[Pixel coordinate grounding data]

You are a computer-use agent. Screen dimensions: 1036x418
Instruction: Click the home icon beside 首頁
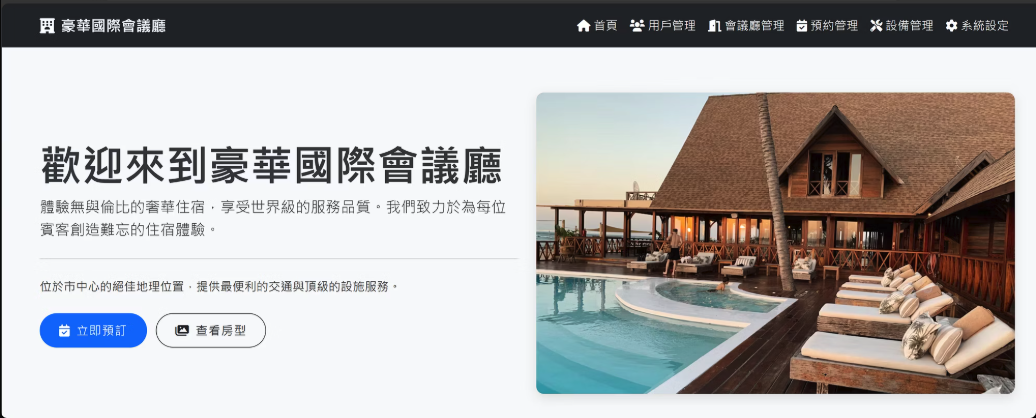[x=583, y=26]
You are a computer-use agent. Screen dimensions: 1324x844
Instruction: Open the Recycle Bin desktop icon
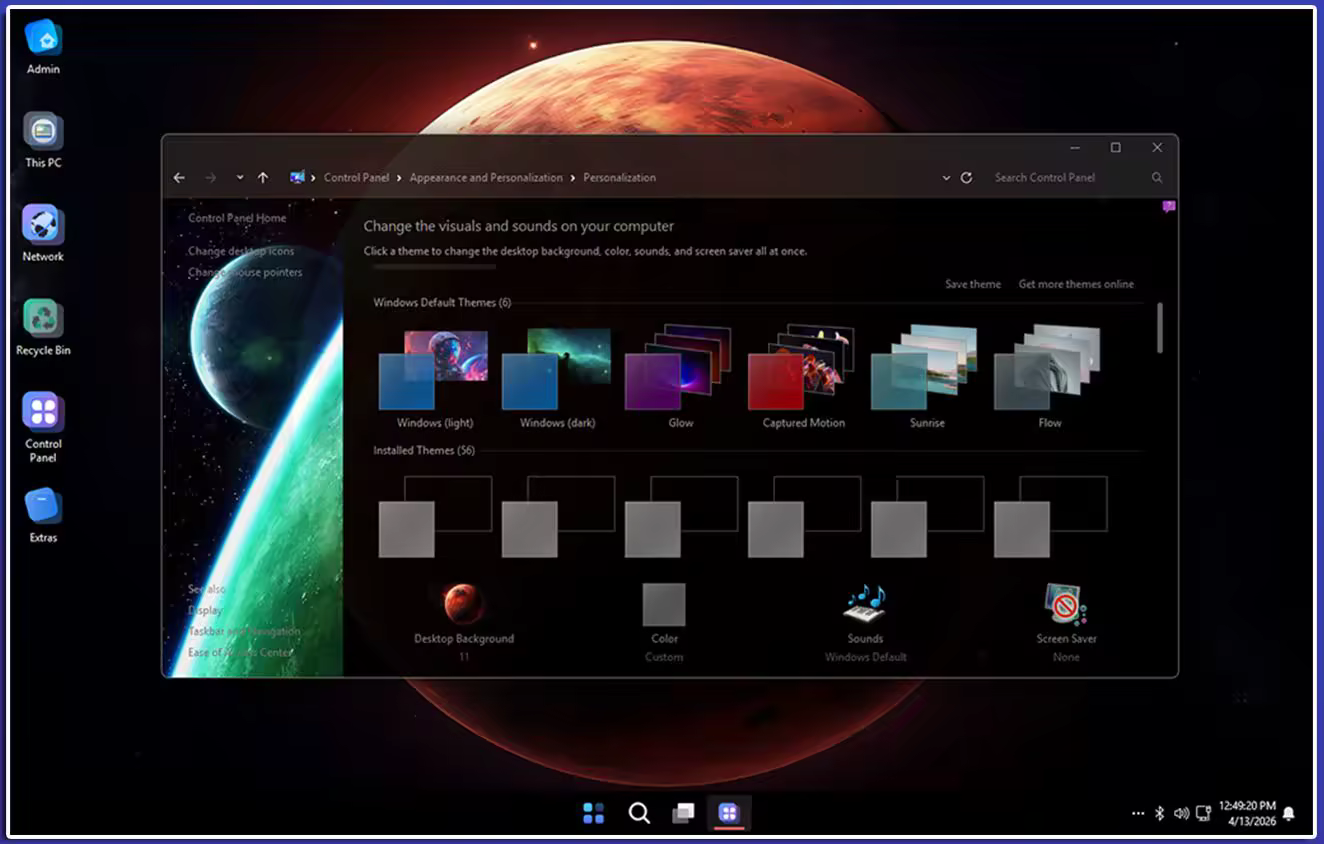point(43,320)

Problem description:
Find each line in the records above that contains "dimensions", and copy it.

Answer section:
You are a computer-use agent. Screen dimensions: 1036x418
You are a computer-use agent. Screen dimensions: 1324x844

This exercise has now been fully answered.